I was wondering if somebody can guide me regarding how representative cDNA libraries are e.g. do they actually show just 5% of full transcriptome or do we have libraries that show more coverage?
The question is insufficiently specific. Which cDNA library? How was it made, from polyA selected mRNA? Random primed or polyA primed? What tissue - heterogeneous cell population or clonal cell line? What would you mean by representative - by proportion of transcript population represented or by proportion of transcript types represented, or even proportion full length transcripts? Finally and most important, what do you want it for?

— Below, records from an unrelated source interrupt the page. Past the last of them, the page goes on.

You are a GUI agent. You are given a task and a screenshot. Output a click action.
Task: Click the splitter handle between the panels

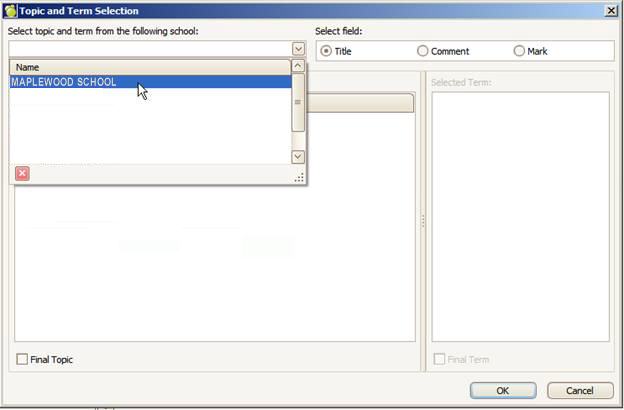[422, 222]
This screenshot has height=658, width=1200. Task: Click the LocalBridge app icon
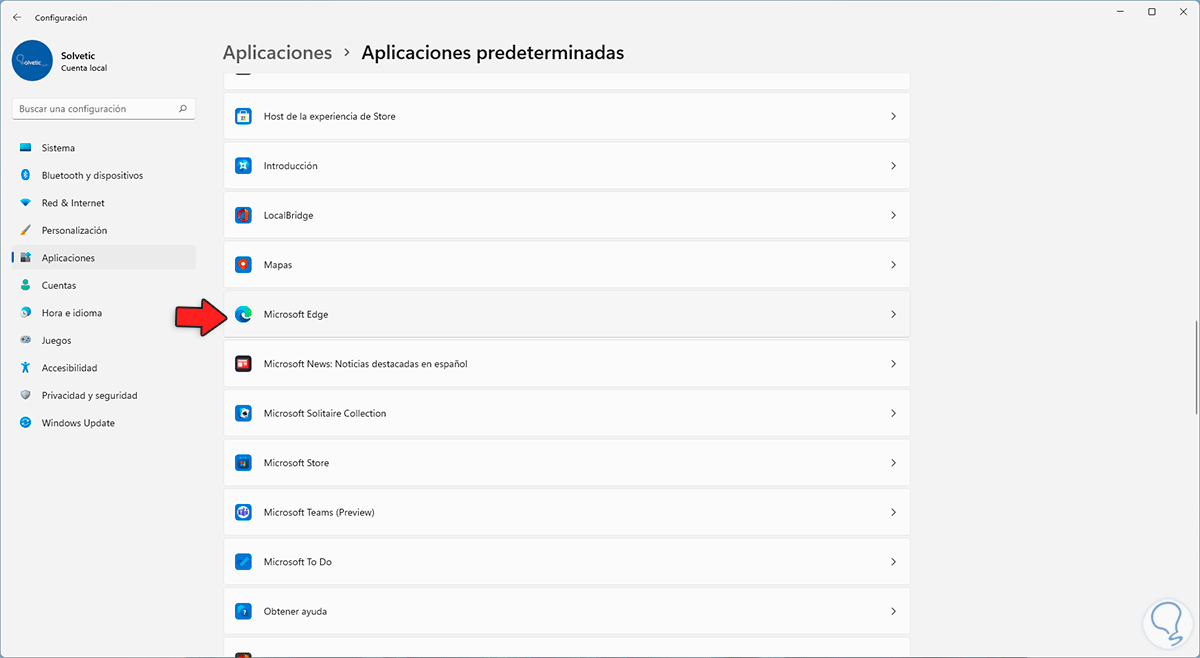[x=243, y=215]
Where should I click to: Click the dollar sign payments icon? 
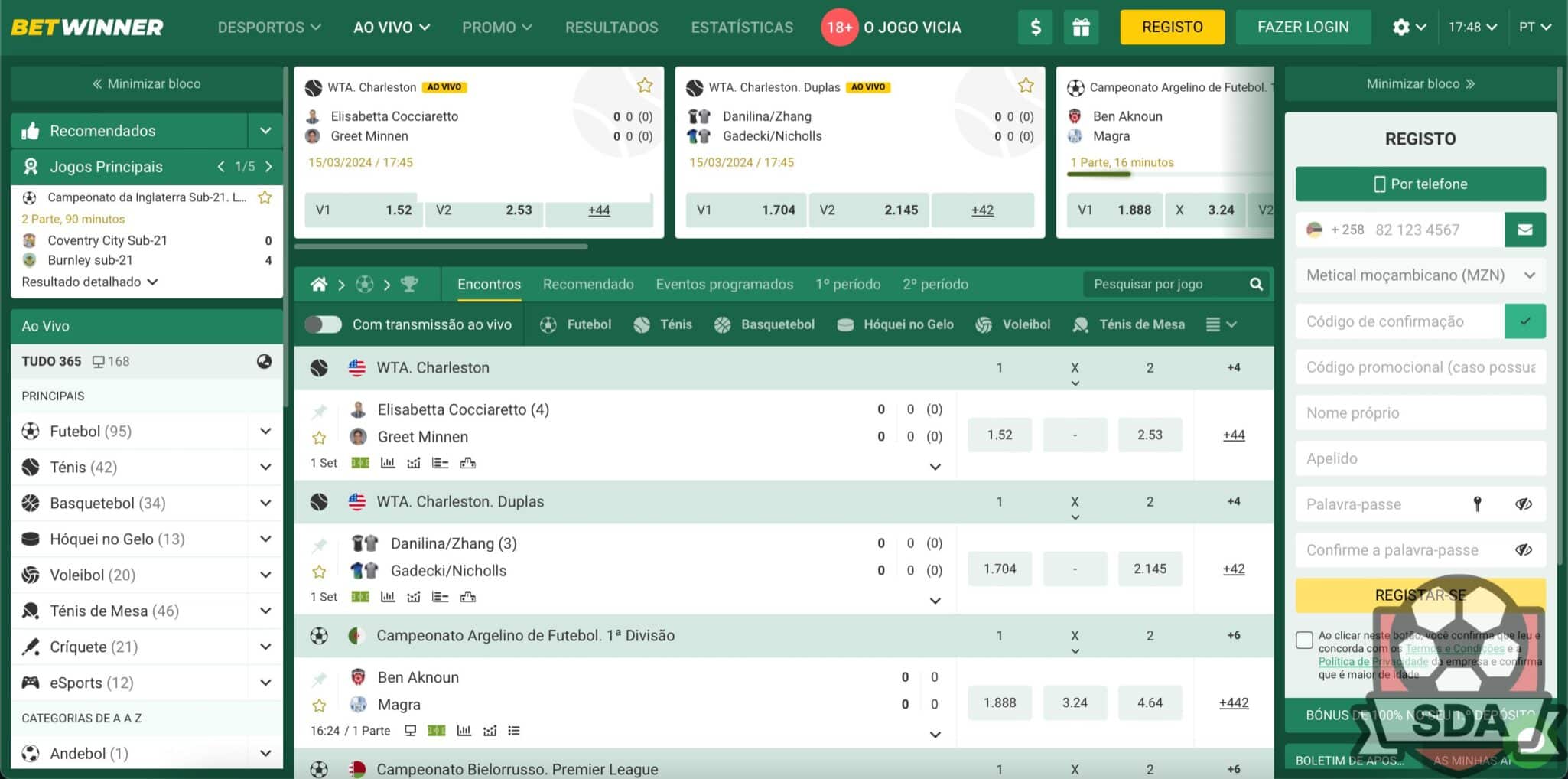(1035, 28)
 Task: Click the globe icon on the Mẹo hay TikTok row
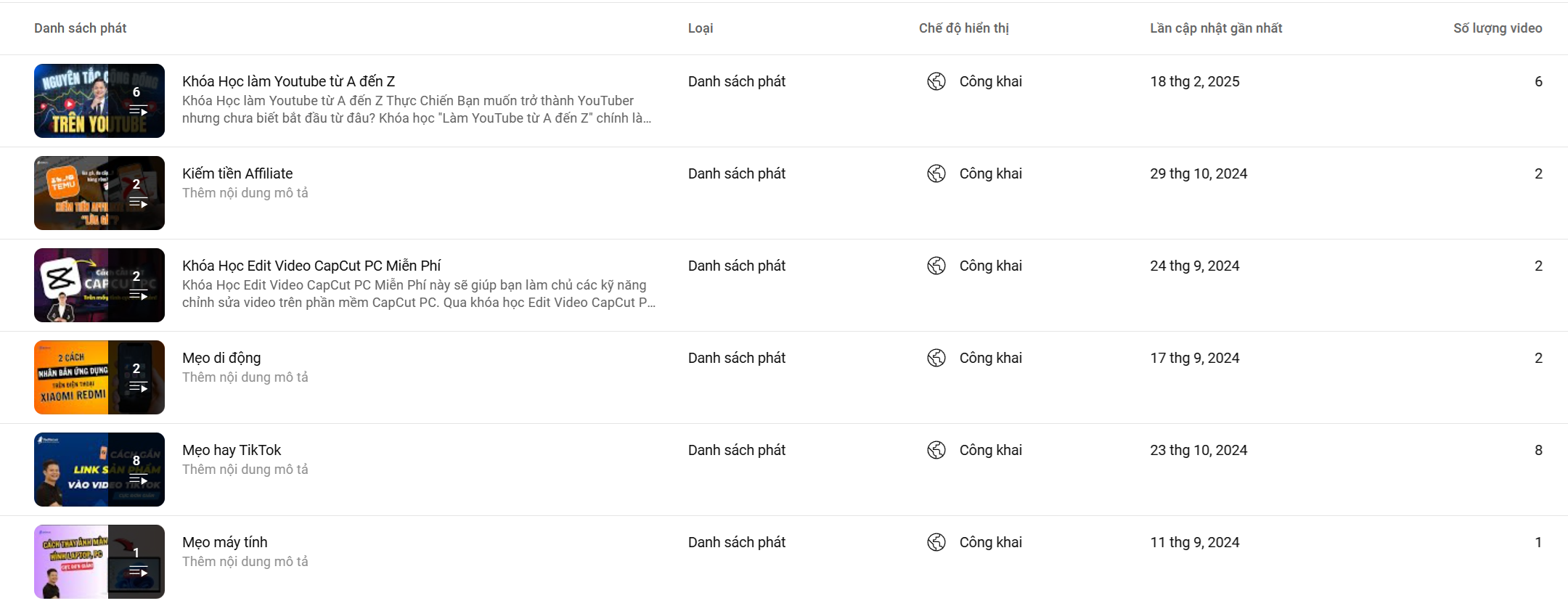pyautogui.click(x=936, y=450)

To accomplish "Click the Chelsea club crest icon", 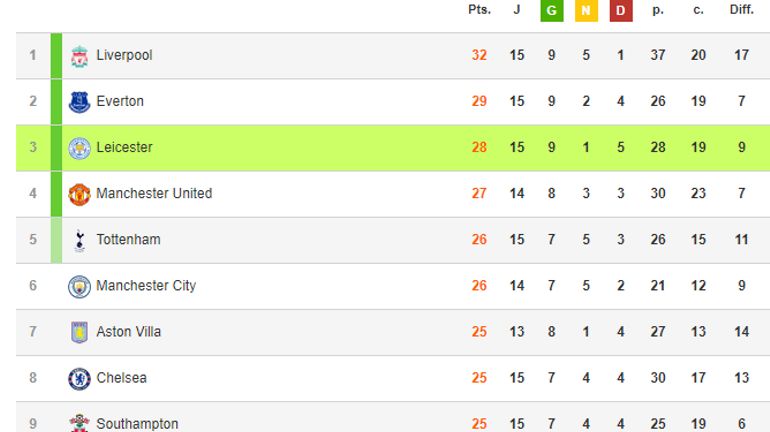I will pos(79,378).
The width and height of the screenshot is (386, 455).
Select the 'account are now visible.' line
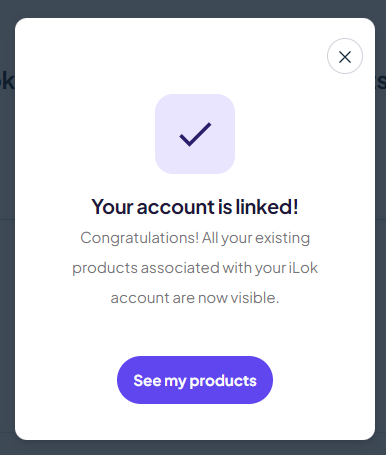click(x=195, y=298)
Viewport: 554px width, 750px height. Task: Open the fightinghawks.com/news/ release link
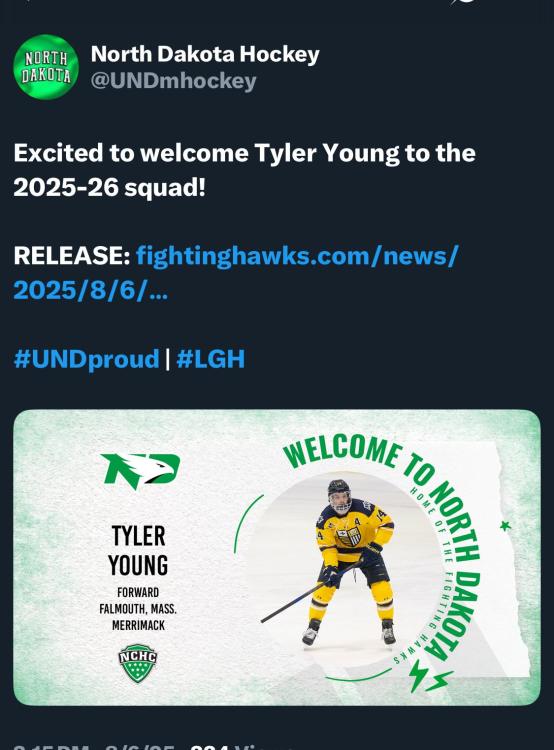pyautogui.click(x=297, y=255)
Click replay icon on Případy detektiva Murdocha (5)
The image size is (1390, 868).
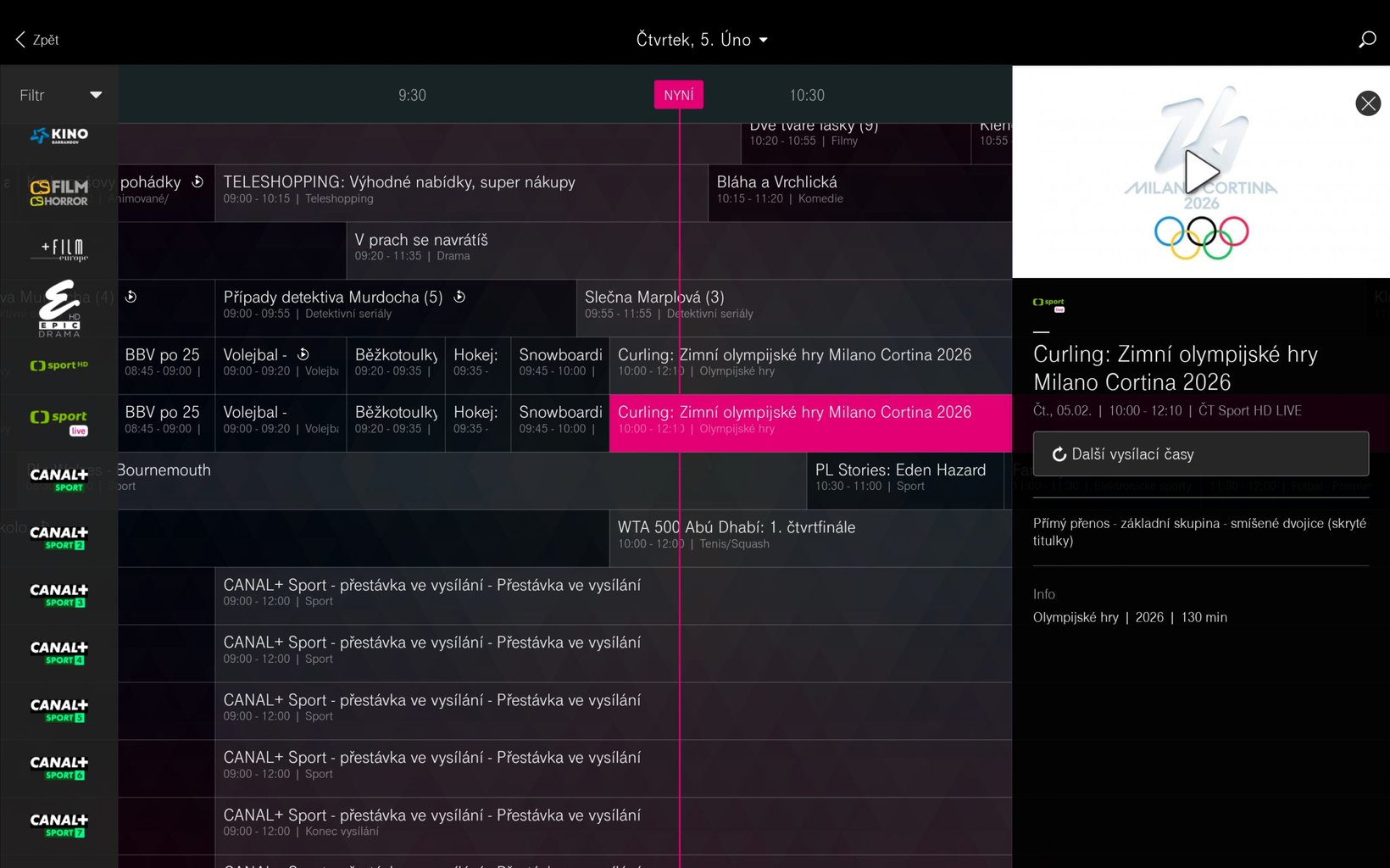(x=459, y=297)
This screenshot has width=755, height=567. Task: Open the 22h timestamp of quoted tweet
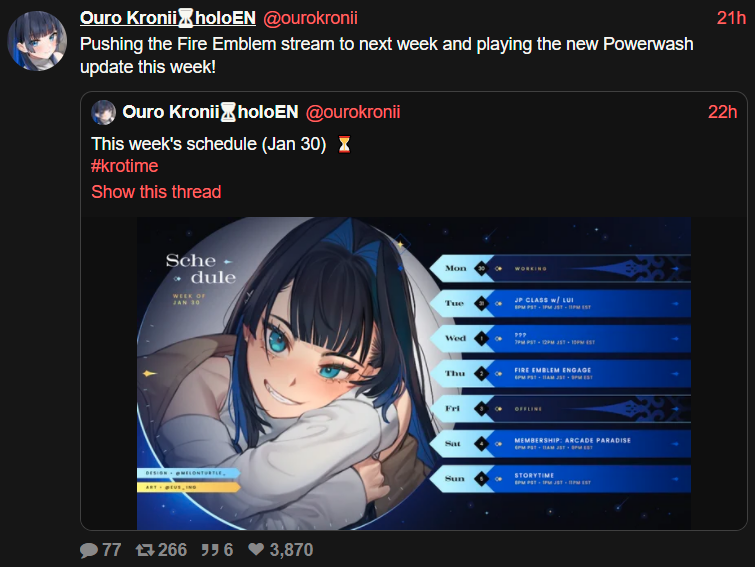[722, 112]
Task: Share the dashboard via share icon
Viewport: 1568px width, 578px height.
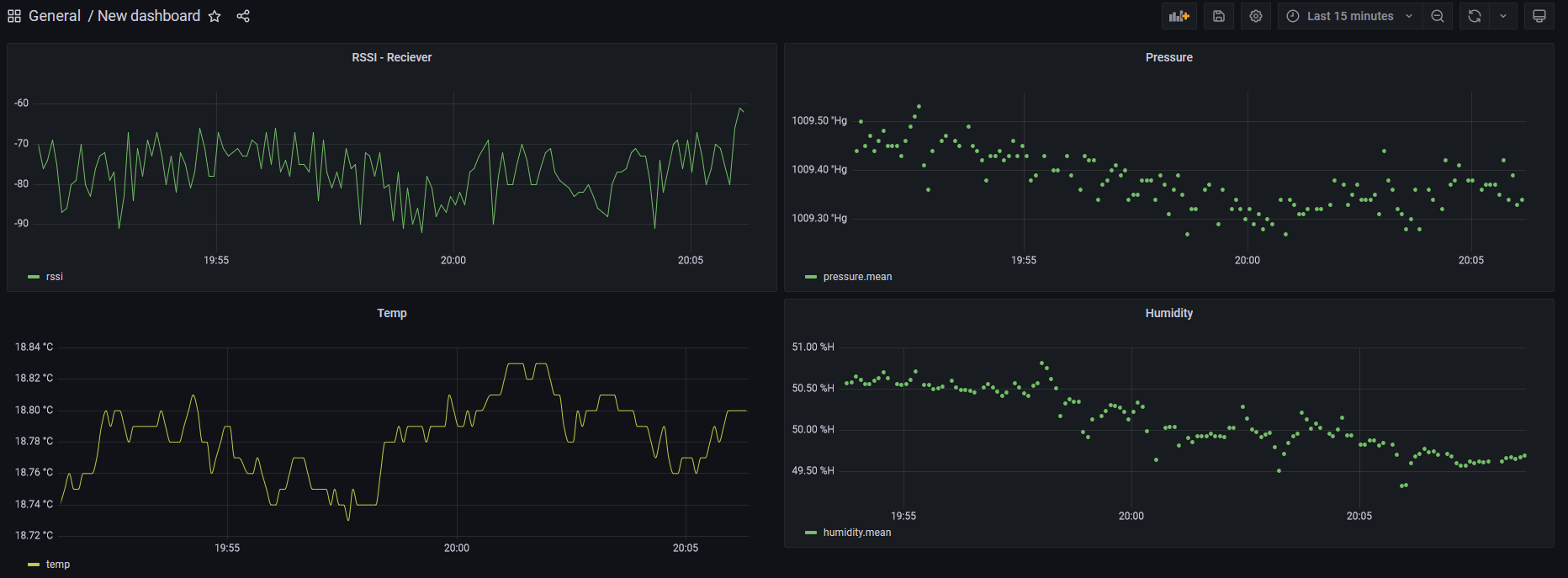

If you want it to clone a cDNA from, then bear in mind that the complexity of such a library is typically 1-5 million "independent" clones which rather limits your chance of finding a minor transcript from a minority cell type in the sample (e.g. cloning a neuroblast transcript from a total embryo cDNA library). A large proportion of those will come from a minority of genes just because that's the case with the source mRNA. The proportion of long inserts (>3 kb) is small so if you are hoping to clone a full length cDNA from a long transcript, you'll need to be using a random primed library and going through multiple cycles of cloning and followed by ultimate assembly. The law of cussedness dictates that any gene you want is invariably only transcribed as a very long, alternatively spliced transcript at low levels in a minor population. After all that, wouldn't you be better off doing it by PCR in many cases? Or even total synthesis if you already know the sequence. The latter is only expensive when you don't factor in the labour costs of going through a conventional cDNA cloning exercise but hey, that's the way academia works :-)
Thanks for the details. i am actually reading up on old literature papers where they used random primed cDNA libraries to identify a gene transcript. it's clear to me now. Thank you.